La  catedral  fue  un digno  marco  a  tal celebración. Si alguien había tenido dudas de la eficacia del Mayordomo real, adaptando los aposentos palaciegos para tan magna obra, gran iglesia o catedral, a partir del momento de la coronación en ella de D. Ordoño II, el 12 de diciembre de 914, se trocaron éstas en admiración, por lo eficaz a la par que imprescindible realización. 

Muy  grabada  me  quedó  para  siempre  la  imagen  de  D.  Ordoño, finalizada la ceremonia tan solemne como festiva y alegre, en este gran templo;  ciñendo  la  corona  que  le  había  sido  impuesta  y  con  aparente sencillez departir afablemente con la corte y clero.

¡La misma corona que estaba ahora en mis trémulas manos!

Al serme entregada por el Mayordomo de Palacio, percibí el  frío  del  metal,  lejos  de  las  sienes  del  soberano  que  la portaron desde aquella feliz coronación, hasta hoy, diez años mas tarde y en “su” misma catedral; a fin de depositarla sobre el féretro del monarca.

¡Qué  gran  diferencia  entre  aquellas  galas  de  júbilo  general  por la coronación del rey leonés y estas pompas fúnebres que a su cadáver le íbamos a dedicar!

La temprana iniciación de los trabajos, prácticamente al alba, nos había permitido terminar a tiempo ante al Altar consagrado a  María  Santísima,  un  gran  catafalco  ornado  con  terciopelos  negros festoneados en hilo de oro, para situar el cuerpo de D. Ordoño durante el solemne Te Deum.

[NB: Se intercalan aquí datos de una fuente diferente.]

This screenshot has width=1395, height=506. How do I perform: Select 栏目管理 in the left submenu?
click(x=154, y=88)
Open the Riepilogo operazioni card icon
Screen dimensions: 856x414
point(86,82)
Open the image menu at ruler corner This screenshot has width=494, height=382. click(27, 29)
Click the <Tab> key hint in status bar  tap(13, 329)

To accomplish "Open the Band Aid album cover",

 También se había excavado y preparado un túmulo sepulcral, que acogería denitivamente los restos del monarca en aquel mes de Junio de 924.

No  bien  hubieron  colocado  los  portadores  de  las  mortuorias parihuelas,  el  retro  real  sobre  el  catafalco,  dada  mi  condición  de conductor del rito y protocolo, flanqueado por Nobles del séquito real y en pos de doña Sancha de Navarra, su viuda, me dirigí portando la regia corona,  hacia el arcón real para depositarla sobre él; acto que marcaba el inicio de las exequias fúnebres.

Finalmente diré que aquella catedral que lució esplendorosa el día de la coronación, le acoge ahora como morada terrenal última, y sobre su sepulcro en una lápida se leerá:

              OMNIBUS EXEMPLUN SIT, QUOD VENERABILE TEMPLUM
              RES DEDIT ORDONIUS, QUO JACET... 

       Para que se comprenda su ejemplo; el de haber donado este  venerable templo. Aquí descansará para siempre en el Reino de León.